Pharmacogenetics of Drug Response: Polymorphisms in Drug Receptors, Ion Channels, and Other Drug Targets during Growth and Development

Receptors are the targets for drugs and endogenous transmitters owing to their inherent molecular recognition sites. Drugs and transmitters bind to the receptor to produce a pharmacologic effect. Variability in the receptor protein or the ion channel can determine the magnitude of the pharmacologic response. For example, polymorphisms of the β₂-adrenergic receptor gene (ADRB2) have been associated with variable responses to bronchodilator drugs.

Drug responses are seldom monogenic events because multiple genes are involved in drug binding to the pharmacologic target and in the subsequent downstream signal transduction events that ultimately collectively manifest as a therapeutic effect. Although genotypes at a particular locus can show a statistically significant effect on the outcome of interest, they might account for only a relatively small amount of the overall population variability for that outcome. For example, a particular group of SNPs in the corticotropin-releasing hormone receptor 1 (CRHR1) gene is associated with a statistically significant improvement in forced expiratory volume in 1 second (FEV₁), but accounts for only 6% of the overall variability in response to inhaled corticosteroids (Chapter 138). A series of subsequent studies has determined that allelic variation in several genes in the steroid pathway contributes to overall response to this form of therapy.

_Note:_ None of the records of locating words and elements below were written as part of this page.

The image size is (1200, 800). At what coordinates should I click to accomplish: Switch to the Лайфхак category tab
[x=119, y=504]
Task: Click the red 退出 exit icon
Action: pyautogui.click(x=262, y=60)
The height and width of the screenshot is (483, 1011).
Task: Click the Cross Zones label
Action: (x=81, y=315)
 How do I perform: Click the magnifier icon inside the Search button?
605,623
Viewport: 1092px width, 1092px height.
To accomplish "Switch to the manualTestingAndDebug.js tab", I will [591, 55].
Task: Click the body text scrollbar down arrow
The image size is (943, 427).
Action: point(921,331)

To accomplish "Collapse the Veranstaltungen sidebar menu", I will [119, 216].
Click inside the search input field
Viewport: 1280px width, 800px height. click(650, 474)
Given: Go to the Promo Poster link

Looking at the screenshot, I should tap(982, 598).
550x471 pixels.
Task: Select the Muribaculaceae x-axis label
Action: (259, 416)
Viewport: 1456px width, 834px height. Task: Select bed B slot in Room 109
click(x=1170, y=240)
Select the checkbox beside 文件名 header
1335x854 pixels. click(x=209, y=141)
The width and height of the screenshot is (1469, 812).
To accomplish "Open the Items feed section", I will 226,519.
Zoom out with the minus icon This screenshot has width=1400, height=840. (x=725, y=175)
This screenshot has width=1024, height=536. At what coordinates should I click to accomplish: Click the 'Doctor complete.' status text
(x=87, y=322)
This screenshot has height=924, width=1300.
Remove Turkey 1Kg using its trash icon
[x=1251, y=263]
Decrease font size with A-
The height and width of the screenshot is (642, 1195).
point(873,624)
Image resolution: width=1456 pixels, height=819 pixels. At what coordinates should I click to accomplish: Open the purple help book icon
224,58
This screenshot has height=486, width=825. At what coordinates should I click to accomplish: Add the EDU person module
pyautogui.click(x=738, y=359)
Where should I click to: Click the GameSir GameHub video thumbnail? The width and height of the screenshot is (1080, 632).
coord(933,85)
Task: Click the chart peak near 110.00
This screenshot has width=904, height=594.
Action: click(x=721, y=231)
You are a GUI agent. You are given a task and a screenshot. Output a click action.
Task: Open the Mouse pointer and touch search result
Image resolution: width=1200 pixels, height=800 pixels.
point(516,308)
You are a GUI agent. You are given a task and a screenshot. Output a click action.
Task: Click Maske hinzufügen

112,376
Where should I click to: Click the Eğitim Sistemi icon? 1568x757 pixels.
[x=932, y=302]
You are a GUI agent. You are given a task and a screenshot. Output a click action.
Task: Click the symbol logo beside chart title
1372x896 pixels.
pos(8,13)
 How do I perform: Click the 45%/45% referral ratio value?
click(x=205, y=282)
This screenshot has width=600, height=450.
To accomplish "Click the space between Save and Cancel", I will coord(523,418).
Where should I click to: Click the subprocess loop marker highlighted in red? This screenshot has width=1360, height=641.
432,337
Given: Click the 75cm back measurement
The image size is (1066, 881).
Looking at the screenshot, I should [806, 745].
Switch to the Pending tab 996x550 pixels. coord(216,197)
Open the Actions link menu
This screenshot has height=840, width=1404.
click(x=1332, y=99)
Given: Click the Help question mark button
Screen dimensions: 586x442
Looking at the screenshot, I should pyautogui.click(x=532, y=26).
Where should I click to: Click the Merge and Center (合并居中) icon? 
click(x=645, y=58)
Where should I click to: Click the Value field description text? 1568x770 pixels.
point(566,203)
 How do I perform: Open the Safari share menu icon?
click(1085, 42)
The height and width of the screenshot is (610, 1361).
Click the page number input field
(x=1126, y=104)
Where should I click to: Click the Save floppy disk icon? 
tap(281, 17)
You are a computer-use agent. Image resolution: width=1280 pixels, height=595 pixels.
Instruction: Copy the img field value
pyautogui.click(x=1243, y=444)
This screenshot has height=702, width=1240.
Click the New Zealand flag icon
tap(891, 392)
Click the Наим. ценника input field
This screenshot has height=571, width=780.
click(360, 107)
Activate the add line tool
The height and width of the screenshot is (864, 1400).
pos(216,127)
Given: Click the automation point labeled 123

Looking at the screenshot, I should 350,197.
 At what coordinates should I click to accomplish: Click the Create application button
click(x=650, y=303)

The listing and classification of receptors is a major initiative of the International Union of Pharmacology (IUPHAR). The list of receptors and voltage-gated ion channels is available on the IUPHAR website (http://www.iuphar-db.org). The effect of growth and development on the activities and binding affinities of these receptors, effectors, and ion channels has been studied in animals to some extent, but it remains to be elucidated in humans.

Applications for Pharmacogenetics and Pharmacogenomics in Pediatrics

Progress being made in the treatment of ALL provides an outstanding example of how the application of pharmacogenomic principles can improve pediatric drug therapy (Chapter 489). Despite improved understanding of the genetic determinants of drug response, however, many complexities remain to be resolved. Patients with ALL who have 1 wild-type allele and intermediate TPMT activity tend to have a better response to 6MP therapy than patients with 2 wild-type alleles and full activity. Reduced TPMT activity also places patients at risk for irradiation-induced secondary brain tumors and etoposide-induced acute myeloid leukemias. Pharmacogenetic polymorphisms of several additional genes also have the potential to influence successful treatment of ALL. Multiple genetic and treatment-related factors interact to create patient subgroups with varying degrees of risk, and these represent an opportunity for pharmacogenomic approaches to identify subgroups of patients who will benefit from specific treatment regimens and those who will be at risk for short- and long-term toxicities (Fig. 56-6).